Uma batalha contra o ebola e seu esquecimento
Em 2014, a África Ocidental se viu em um pesadelo devido a uma doença que ameaça sua população e destrói seus recursos econômicos – o ebola, que ainda não tem cura e causou a morte de mais de 5.000 pessoas -, além da reação tardia da comunidade internacional e sua limitada colaboração para acabar com a catástrofe.
O surto – assim chamado durante meses para evitar a palavra epidemia – surgiu no começo de março na Guiné. Sua origem mais provável, em um país onde a caça e ingestão de morcegos e macacos é um hábito comum, foi o contágio animal.
Antes do final de março, o vírus tinha matado quase cem pessoas e tinha se propagado para o país vizinho, a Libéria, o mais afetado hoje em dia.
A organização Médicos Sem Fronteiras advertiu que se tratava de uma “epidemia sem precedentes”, mas ninguém pareceu emprestar muita atenção, nem sequer a ONU, que se limitou a observar e contabilizar vítimas. Não era o primeiro surto detectado na África, embora já parecesse o mais grave. O pior, até aquele momento, foi o vivido por Uganda no ano 2000, com 175 mortes.
Este número acabou ficando muito para trás devido ao crescimento exponencial do novo surto, já transformado em epidemia: Em julho, tinha matado 518 pessoas em Guiné, Serra Leoa, Libéria e Nigéria; em agosto subiu para 1.779, e em setembro para 2.461.
O número de vítimas aumentou para 5.420 em novembro, e as previsões de alguns organismos internacionais o situam acima dos 20.000 a médio prazo.
Os países mais afetados adotaram algumas medidas de choque para conter a expansão, como a restrição do movimento de pessoas, mas elas foram ineficazes diante do verdadeiro problema: o analfabetismo generalizado, a carência de recursos médicos e os ferrenhos costumes sociais e religiosos.
Em muitas regiões da África Ocidental, os corpos são velados durante três dias, e é comum receberem beijos. O método mais aceito de cura é a fé, e os remédios mais efetivos são o chocolate quente, a cebola crua e uma mistura de água e sal.
Mas o vírus não mata apenas pessoas, também destrói economias. Segundo a última avaliação do Banco Mundial, se o ebola continuar se espalhando, pode ter um impacto financeiro de cerca de 26,2 bilhões de euros no final do próximo ano na região.

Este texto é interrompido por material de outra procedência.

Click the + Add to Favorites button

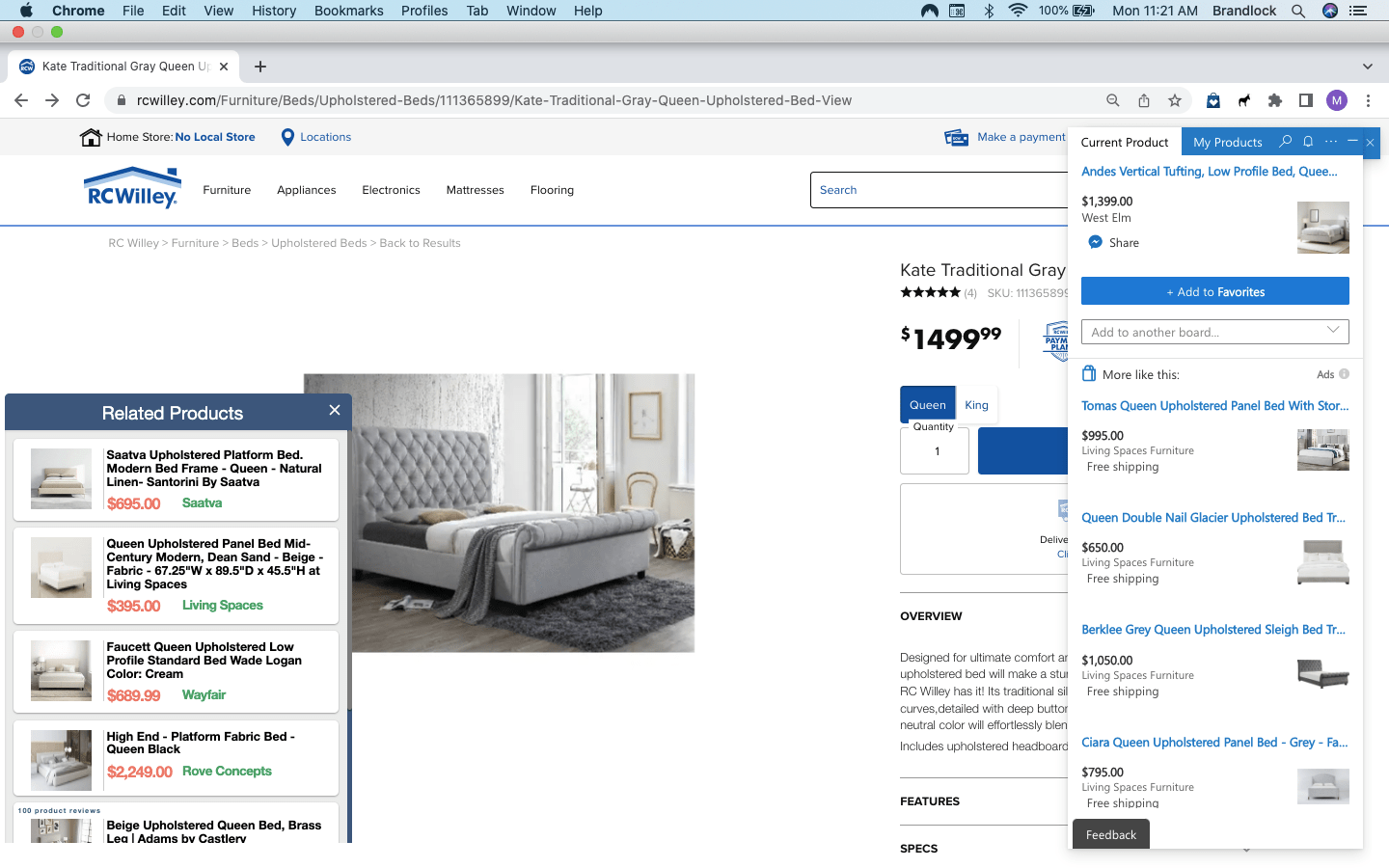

O impacto da doença não se restringe à margem ocidental do continente: países como Quênia, Tanzânia e Botsuana viram reduzidas para até 70% suas reservas turísticas por causa de um vírus que, em sua distância mais curta, está a 5.225 quilômetros.
É como se o turismo caísse drasticamente na Espanha por causa de uma epidemia no Catar, entre cujas capitais há 5.300 quilômetros por rota aérea. O conceito de “África” como país parece um estereótipo irreversível.
No entanto, um dos capítulos que mais se destacam desta crise é a reação da comunidade internacional, que em sua maioria apresenta mais discursos do que ajuda efetiva.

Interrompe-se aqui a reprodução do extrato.